Friday, August 7, 2009

ART 101

Assisted Reproductive Technology (ART) has gotten a bad rap from idiots like Octomom and her doctor, who I hope had his license revoked. Having eight babies puts nine lives at risk. What kind of a mother willfully does this? What kind of physician agrees to participate?

All things ART-related fascinate me, so here’s some good stuff.

The American Society for Reproductive Medicine (ASRM) claims that:
  • 1/3 of infertility cases are attributed to male factors
  • 1/3 are attributed to female factors
  • 1/3 are a combination of male/female factors, with about 20% of this population attributed to "unexplained" factors
IVF Optional Features
The treatment of male-factor infertility can be treated with ICSI, where a single sperm is injected directly into an egg. The sperm can even be extracted by testicular tissue removal in a process called Testicular Sperm Extraction (TESE). ICSI with TESE is an alternative to vasectomy reversal, as well as sperm donation in the case of heterosexual couples. Patients should plan on spending an extra $2-5K for one or both of these IVF services.

Pre-implantation genetic testing (PGS/PGD) is an option that will cost you about $3-4K extra. Two physicians I’ve consulted with disagree on this issue. One is a big advocate, the other claims only a small percentage of abnormal embryos will implant anyway, so the body usually takes care of this on its own. Only 9 chromosomes out of 23 can be analyzed. A false-positive or false-negative occurs in about 10% of embryos. There's also a low risk of accidental embryo damage.

The Moral Police?
Physicians have been criticized for discriminating against single women, unmarried couples, and lesbian couples by refusing to treat them.

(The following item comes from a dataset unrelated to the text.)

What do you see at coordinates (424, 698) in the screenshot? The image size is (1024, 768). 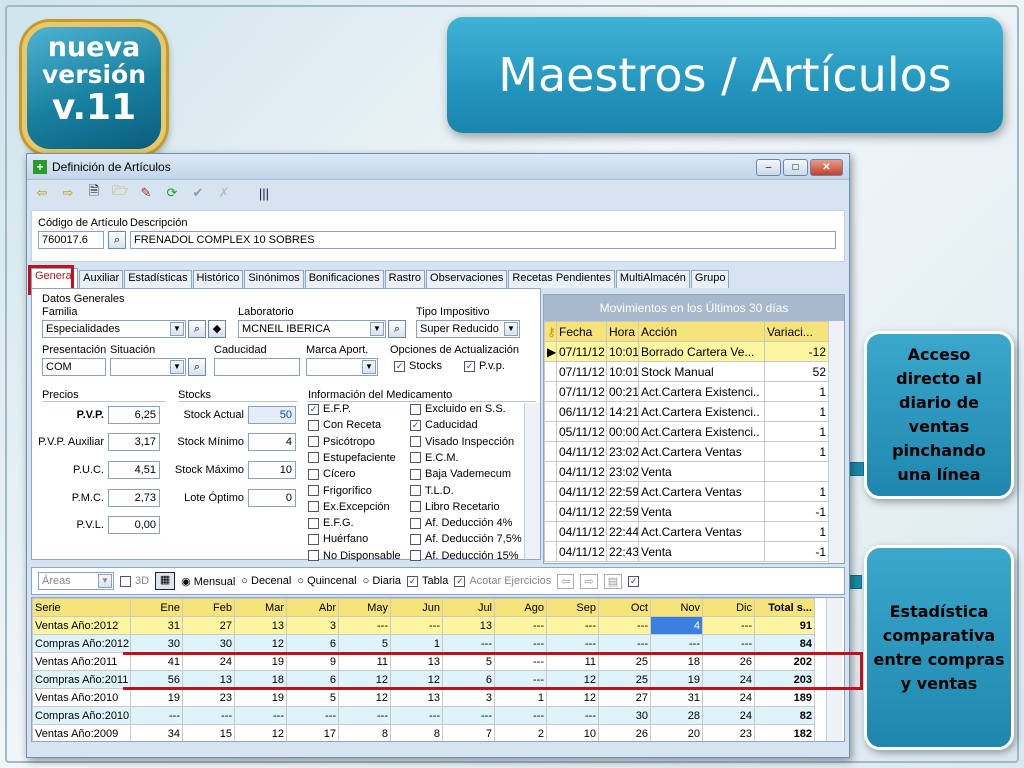 I see `estadistica-row: Ventas Año:2010 19 23 19 5 12 13 3 1 12 27 31 24 189` at bounding box center [424, 698].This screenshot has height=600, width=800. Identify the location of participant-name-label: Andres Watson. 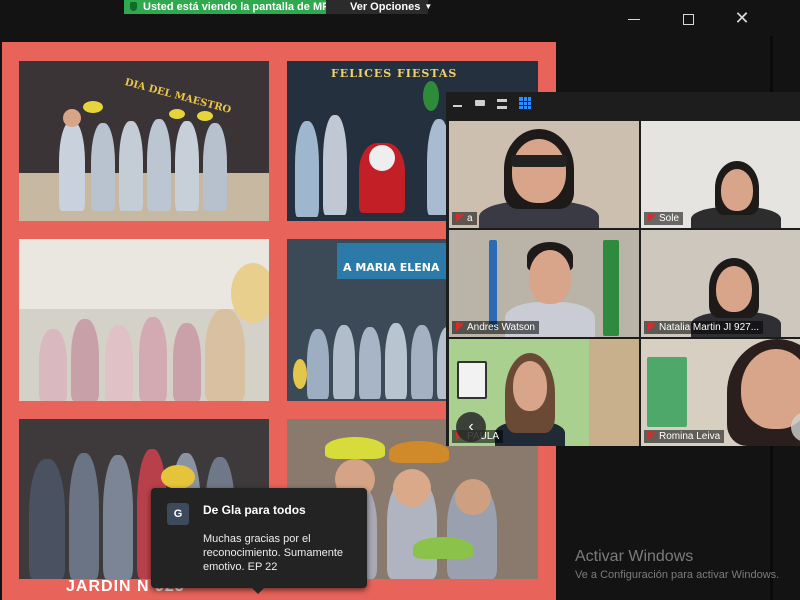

This may not be the result of a physician’s personal beliefs; it could represent the religious/moral views of the affiliated hospital. In order to bypass any hospital obstacle, a physician would need to set up an independent practice like this one did.

Decisions, Decisions
ART can bring up some dilemmas few people think about (and why would you?). Most of them won’t apply to us, but they’re still interesting to ponder:

If you freeze your leftover embryos and decide you don’t want another pregnancy, what would you do with them?
  1. Destroy them?
  2. Donate them for research?
  3. Adopt them out?
If you put your embryos up for adoption: Would it be a closed or open adoption?

If you’re on the receiving end of embryo adoption: How much genetic/background information would you want from the donors of the embryo?

Questions like these are why lawyers and embryo adoption agencies get involved.

Donor Eggs
Consider the use of donor eggs. Some conservative physicians won’t perform IVF on women with poor quality eggs. But the only true assessment of egg quality requires removing them from the body in the context of IVF. Blood tests and ultrasounds provide some information; however, major life decisions – having a child that is genetically related to you – are sometimes made based on these tests. Would you use donor eggs to increase your chance of pregnancy? As a woman, are you okay with carrying and having a child that is not genetically related to you? If so, when would you tell your child that he/she was conceived with donor eggs? Similar questions arise when donor sperm is used.

And Finally, the Multiples Issue
The ASRM provides guidelines on the appropriate number of embryos to be transferred. This is a decision that should be agreed upon by the physician and patient(s). The option of selective reduction should be discussed before a decision is made on the number of embryos transferred.

Blastocyst culture and transfer is a good way to prevent multiples. Blastocysts are embryos that are approximately 5 days old. The advantage is one of selection; fewer embryos (generally only two) are transferred, reducing the risk of multiple gestation. Blastocyst culture provides the embryologist with more information from which to choose the embryo(s) that are most likely to implant and become a baby. However, the ideal candidates are patients under 35 with a low FSH and large number of good quality embryos, or women using donor eggs.


  1. That TESE is interesting news.. I had no idea. Bryan had a vasectomy, so it's interesting to learn that that doesn't necessarily mean that he can never have more children. I wonder if there is a time factor on that... Could TESE be successful 15 years after a vasectomy??

  2. I don't think time is a factor, but vasectomy reversal is a more cost-effective first step. TESE in the context of IVF is expensive. Dr. Silber in St. Louis is one of the leading physicians in vasectomy reversal.

  3. We adopted embryos and will have them implanted in October. Its a beautiful thing :) Thanks for sharing about it!